From the early to the late time universe within $f(T,\mathcal{T})$ gravity

TL;DR

This paper reconstructs $f(T,\,\mathcal{T})$ gravity models to describe the universe's evolution from inflation to late-time acceleration, focusing on a decomposed form of the function and specific scale factor behaviors.

Contribution

It introduces a reconstruction scheme for $f(T,\mathcal{T})$ gravity with a sum of functions, linking theoretical models to different cosmic evolution phases.

Findings

Models can describe universe evolution from inflation to dark energy domination.

Reconstruction based on specific scale factor expressions.

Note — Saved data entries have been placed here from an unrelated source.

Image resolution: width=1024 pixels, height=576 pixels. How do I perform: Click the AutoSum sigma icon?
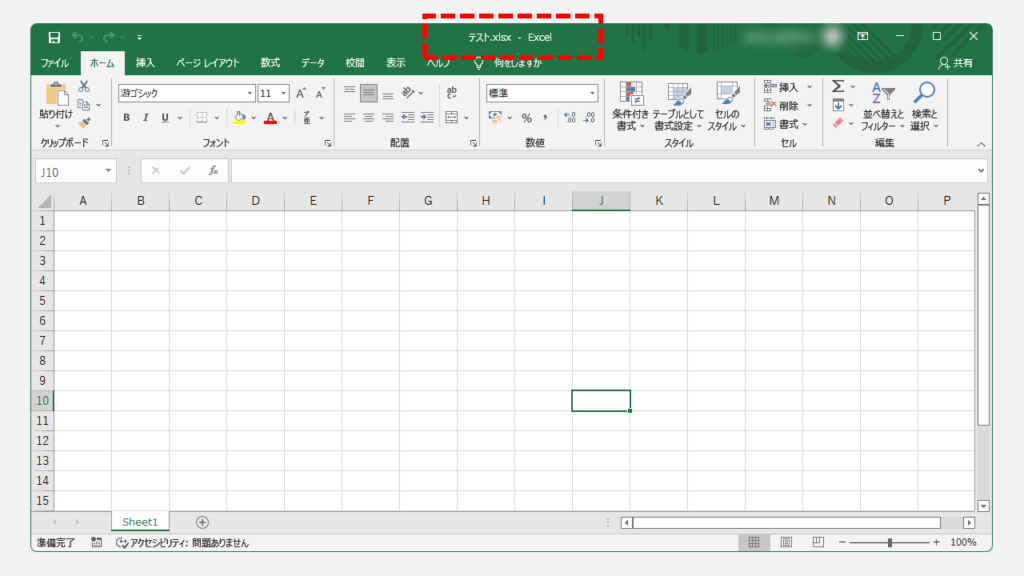838,87
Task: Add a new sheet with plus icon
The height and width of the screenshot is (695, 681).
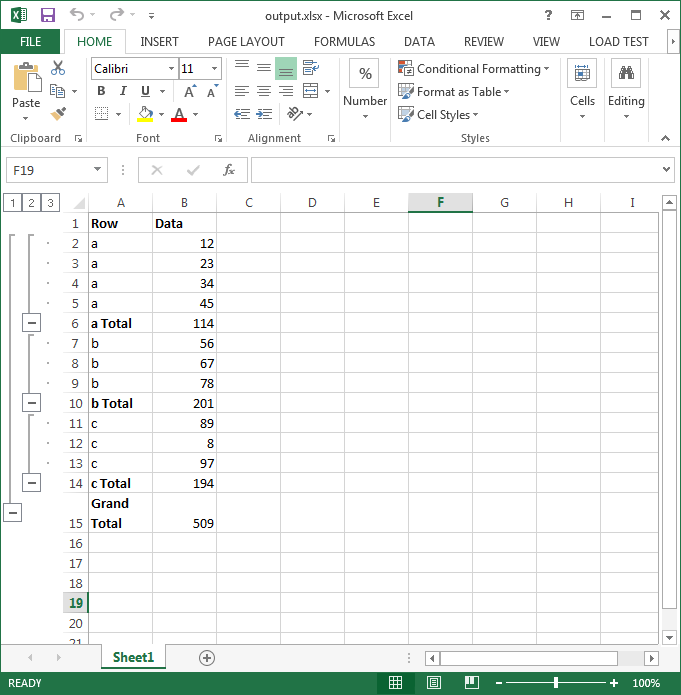Action: [207, 657]
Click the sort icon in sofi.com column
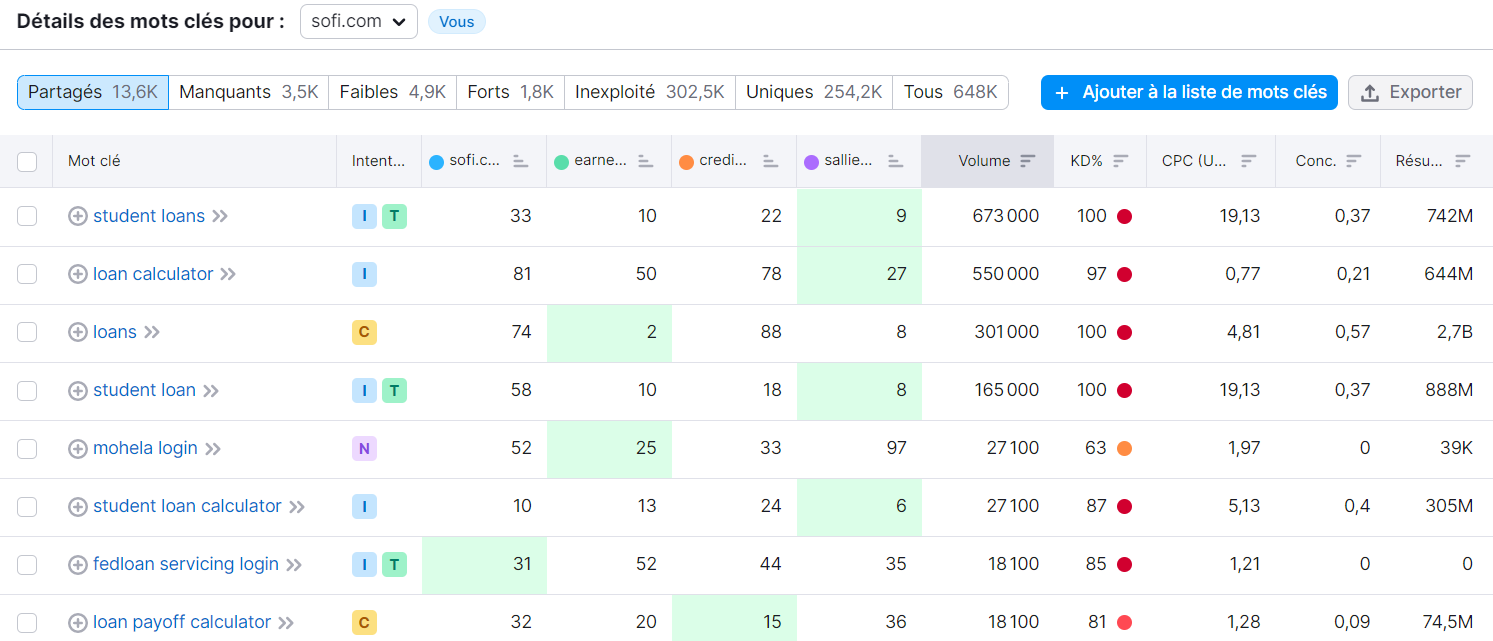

Demonstrates viability of $f(T,\mathcal{T})$ models for cosmic history.

Abstract

In this paper we perform the reconstruction scheme of the gravitational action within $f(T,\mathcal{T})$ gravity, where $T$ and $\mathcal{T}$ denote the torsion scalar and the trace of the energy momentum tensor, respectively. We particularly focus our attention on the case where the algebraic function $f(T,\mathcal{T})$ is decomposed as a sum of two functions $f_1(T)$ and $f_2(\mathcal{T})$, i.e, $f(T,\mathcal{T})=f_{1}(T)+f_{2}(\mathcal{T})$. The description is essentially based on the scale factor and then, we consider two interesting and realistic expressions of this parameter and reconstruct the action corresponding to each phase of the universe. Our results show that some $f(T,\mathcal{T})$ models are able to describe the evolution of the universe from the inflation phase to the late time dark energy dominated phase.